Chris_Knoll · April 22, 2015, 3:29am

Hi, Vojetch, I just updated the ‘no rowbounds preceding’ gist, found a bug. The use of ROWS UNBOUNDED PRECEDING is sooo nice! Let me explain:

Consider the 2 overlapping date ranges:

START_DATE	END_DATE
1/1/2010	1/15/2010
1/12/2010	1/30/2010

By arranging the start dates in order with a row_number, and unioning this result with the end dates (which this outer set also has row_number() applied), you are left with the following:

  EVENT_DATE	START_ORD	OVERALL_ORD		EVENT_TYPE
  1/1/2010	1		1			-1
  1/12/2010	2		2			-1
  1/15/2010	null		3			1
  1/30/2010	null		4			1

The event type is used to just make sure that dates that appear ont he same day will have the start_date appear in the result before the end_date on the same day.

To find an era end means that there is no period of time where there is an ‘open’ start-end period. Think of it like a parenthesis expression. This one looks like this:

(
 (
   )
    )

The second event date opens an erra that extends the end date of the first event’s extent.

So, how can the above table be used? well we see that when you have a number of STARTS that is equal to 2 * the number of EVENTS, that means that every start MUST have been closed by an end.
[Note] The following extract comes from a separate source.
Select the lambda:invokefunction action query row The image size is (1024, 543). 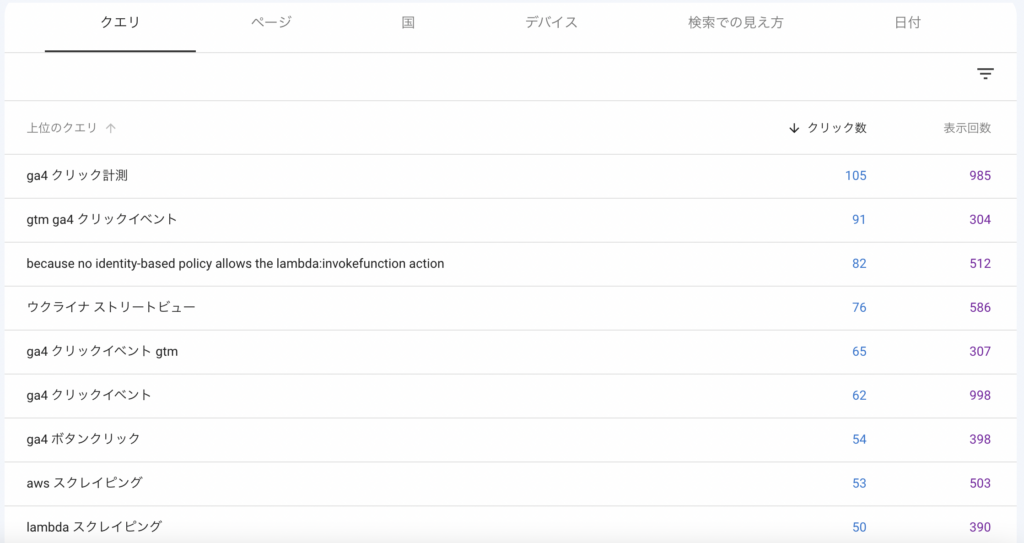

So to find the end date of the era above, you’d look for the row where START_ORD * 2 = OVERALL_ORD. But, there are NULLS in the row that we want (the last row signals the end of an era, because that that point, all the starts have been ended). But how do we get nulls to the the MAX(START_ORD) of the prior rows? Enter ROWS UNBOUNDED PRECEDING.
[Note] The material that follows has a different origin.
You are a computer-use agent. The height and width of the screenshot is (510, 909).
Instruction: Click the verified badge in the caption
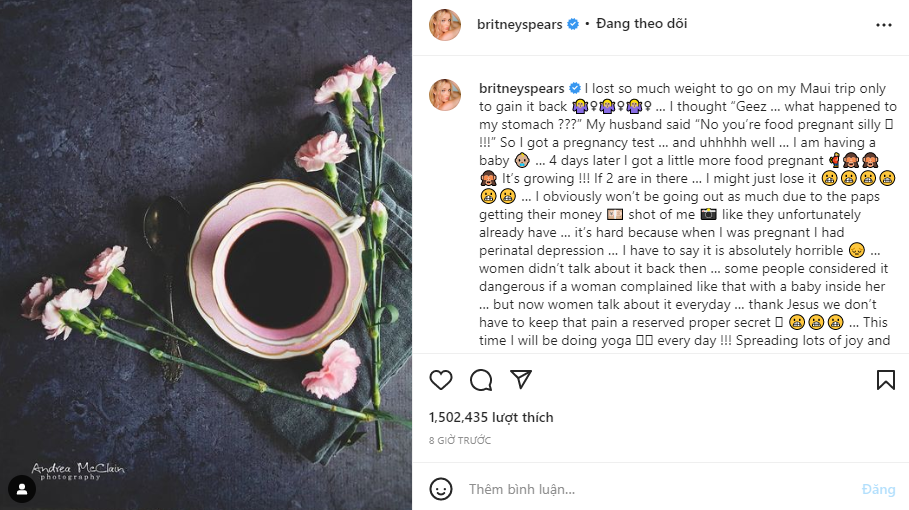573,88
Given the following result set above, by applying this window function to that query:

select PERSON_ID, EVENT_DATE, START_ORDINAL, OVERALL_ORD,  EVENT_TYPE,
	MAX(START_ORDINAL) OVER (PARTITION BY PERSON_ID ORDER BY EVENT_DATE, EVENT_TYPE ROWS UNBOUNDED PRECEDING) as FULL_START_ORDINAL

We get this:

EVENT_DATE	START_ORD	OVERALL_ORD		EVENT_TYPE	FULL_START_ORD
1/1/2010	1		1			-1		1
1/12/2010	2		2			-1		2
1/15/2010	null		3			1		2
1/30/2010	null		4			1		2

And now, we can see that the last row is where 2 * FULL_START_ORD = OVERALL_ORD and gives us the END_DATE of the era. In the demo sql, you’ll see how I apply all the end dates I locate (this example only has 1 era end date) to the corresponding row, would look something like this:

START_DATE	ERA_END
1/1/2010	1/30/2010
1/12/2010	1/30/2010

And finally, finding the MIN(START_DATE) grouping by ERA_END leads to:

START_DATE	ERA_END
1/1/2010	1/30/2010

And this is the era defined by my two different exposures.
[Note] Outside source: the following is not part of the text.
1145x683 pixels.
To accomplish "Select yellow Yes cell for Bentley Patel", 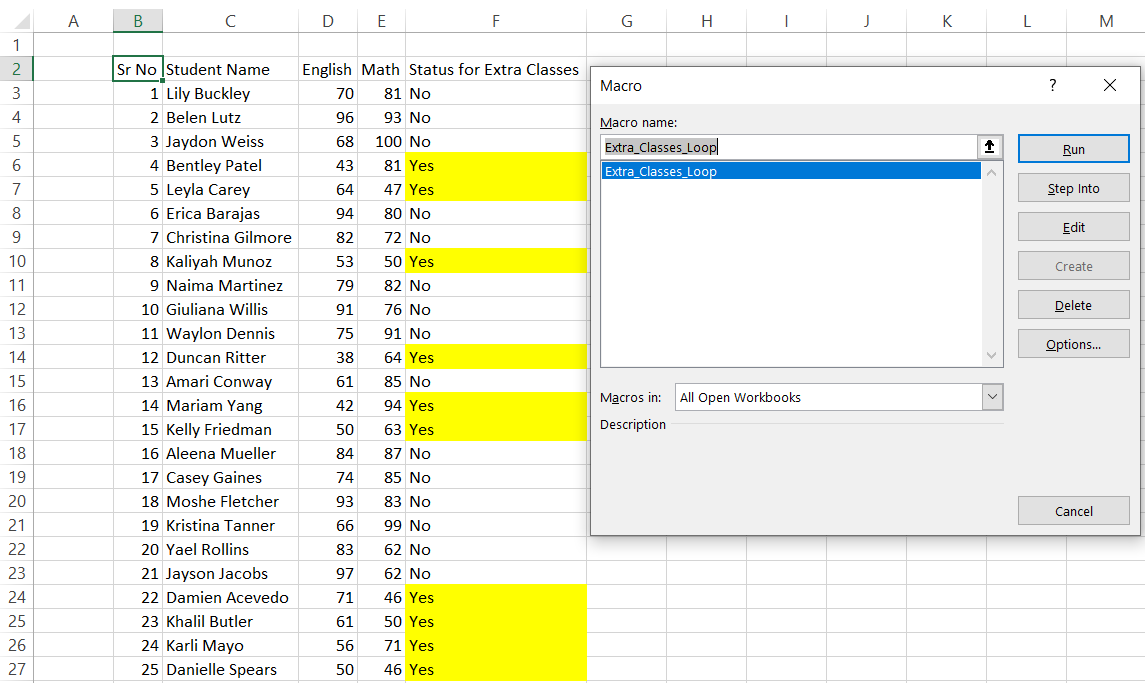I will (x=496, y=165).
This is the simple era building logic. In the examples I give,I show how i roll up the drug exposures to the ingredient level, and then my row_number() calls are partitioned first by person then by the ingredient concept ID. Partitioning it that way will treat each individual ingredient as it’s own era fragment, generating all eras for all ingredients with one pass on the data! (well, maybe two).

Let me know if you have any other questions.

-Chris

Vojtech_Huser · June 13, 2017, 3:24pm

The conversion scripts offer parametized SQL for generating eras.
I am hoping to contribute the extracts of it to the CDM on GitHub.

@schuemie @clairblacketer

clairblacketer · June 13, 2017, 3:57pm

I would like to add a folder to the master branch with any pieces of code that don’t belong with the DDLs but are universal across CDM builds like the _ERA logic.